> To be done
Express every line of the material below as a numbered list, leaving out any blank lines.

* * * * * * *

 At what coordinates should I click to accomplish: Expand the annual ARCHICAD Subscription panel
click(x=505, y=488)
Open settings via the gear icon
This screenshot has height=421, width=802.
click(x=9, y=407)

* * * * * * *

> Task solution
1.  At what coordinates should I click to accomplish: Expand the annual ARCHICAD Subscription panel
2. click(x=505, y=488)
3. Open settings via the gear icon
4. This screenshot has height=421, width=802.
5. click(x=9, y=407)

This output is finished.